World of Tech and Telecoms
  • Larry Page and Sergey Brin, the founders of Google, stepped down from their day-to-day duties at the company. It’s the end of an era for both Google and the tech industry as a whole.
  • Facebook’s New Product Experimentation Team (NPE Team, for short) is up to. It’s experimenting with podcasts, travel services, and newsletter tools. That is the future of Facebook, apparently.
  • Instagram now requires birth dates from all users as it tries to protect young people from the dark side of the internet.
  • The autonomous vehicle start-up supported by the Chinese tech giant Alibaba has applied to test self-driving cars without real human backup drivers in California. That means we could have real self-driving cars within the next 100 years.
  • Facebook has built a chatbot that teaches employees what to say if friends and family ask difficult questions about the company over the holidays. It’s called Liam.
  • The Lotus Evija will be the first all-British electric hypercar.
    • The company says it will be the most powerful production car in existence with the capability of accelerating from 0-186mph (0-300km/h) in “significantly” less than nine seconds, and with a maximum speed of more than 200mph. The car will go in to production next year but only 130 will be manufactured.
  • Transport police in Australia have rolled out artificial intelligence cameras to identify drivers using their phones on the road.
  • South Korean Telecommunications giant KT Corporation, in partnership with China Mobile announced their development of a blockchain system that would allow the two companies to compute roaming charges for user more conveniently. The system is designed to self-analyse the roaming data from the two companies and process the charges on a real-time basis.  The Korea Herald reported on the 5th December 2019 that KT is planning to debut 5g roaming capabilities in China later this month. 

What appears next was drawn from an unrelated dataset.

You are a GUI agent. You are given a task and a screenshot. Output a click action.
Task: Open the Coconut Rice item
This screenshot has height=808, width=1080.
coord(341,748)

This is amazing news for the telecoms industry who stand to make $1 billion of added value in blockchain services alone by 2023. This week also saw France announcing that it would launch a CBDC (central bank digital currency) in the first quarter of 2020. The governor of Banque de France revealed that the CBDC would be limited to institutional use initially. He also revealed just how crucial it is for France to launch its CBDC quickly, believing that this could make it the global digital currency hub. With China in advanced stages in its CBDC journey, France hopes to beat the Asian giant to the launch and become the global benchmark for other countries which intend to launch CBDCs.